Jeff Schaffer, who created FX’s The League a decade ago, brings a similar breezy, casual charm that goes down like a light wheat ale. But the jokes don’t come often enough, and don’t land hard when they do. Mostly because the show tries to have it both ways between a grounded comedy about two men trying to reconcile their issues with each other and a gross-out Farrelly Brothers movie from the ‘90s (the second episode centers around the brothers trying to recreate a beer that features Adam’s urine). It’s like Joe Swanberg’s Drinking Buddies, but with a lot more bodily fluids.
Like many sitcoms, Brews Brothers takes a few episodes for the actors to settle into their characters and for the show to find a nice rhythm. This is especially true for Adam: while the show writes him as a perfect storm of every self-proclaimed beer snob we’ve ever met in our lives (and Castle has fun playing him to maximum annoyance) the show does him no favors by making him so immensely unlikeable in the early going.
A flashback in the first episode shows Adam telling a room full of beer festival attendees, “IPAs are what people drink when they’re all out of good ideas,” which is hilariously true. But then he loses us when he proceeds to lace their drinks with hallucinogens just to teach them a lesson about not liking beer the right way. His entire “bohemian beer” aesthetic gets old quick, but to the show’s credit, they find a way to knock him down again and again in hilarious ways later on in the season, with the help of the show’s best recurring bit (CICERONEEEEE!).
Brews Brothers takes a few episodes for the actors to settle into their characters and for the show to find a nice rhythm.
The characters that fill out the world are also hit or miss. Chuy is the show’s wild card and most fun creation, Every line (delivered perfectly deadpan by Ray) is an insane non-sequitur that’s worth a giggle or two.
Other not so successful supporting characters are hipsters Elvis and Becky (Zach Reino and Inanna Sarkis), who seem more like a rough draft for Adam Driver and Amanda Seyfried’s obnoxious millennials in Noah Baumbach’s While We’re Young.

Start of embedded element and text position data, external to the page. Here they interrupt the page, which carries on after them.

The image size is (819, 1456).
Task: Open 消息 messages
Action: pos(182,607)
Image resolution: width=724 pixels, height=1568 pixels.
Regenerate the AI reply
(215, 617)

They own the local food truck, but are much more into pleasuring each other than they are keeping the truck hygienic. It’s not the show’s fault it’s being released at the height of a global pandemic, but the jokes about installing a toilet or not wearing pants in their food truck goes from intentionally funny to unintentionally disturbing.
The element of the show that makes it ultimately worthwhile, especially in these dark times, is the positivity at the core of Will’s philosophy about beer. It’s not what the beer tastes like, but how it’s used for bringing us together. The moments where the show lifts off are the scenes where the characters are gathered around a table, drinking beer, and trying to figure out how to make the brewery last one more day. It makes me excited to drink beers and have long drunken conversations with friends in the middle of a crowded bar again someday, hopefully sooner rather than later.
Brews Brothers pours its foamy head onto Netflix April 10th.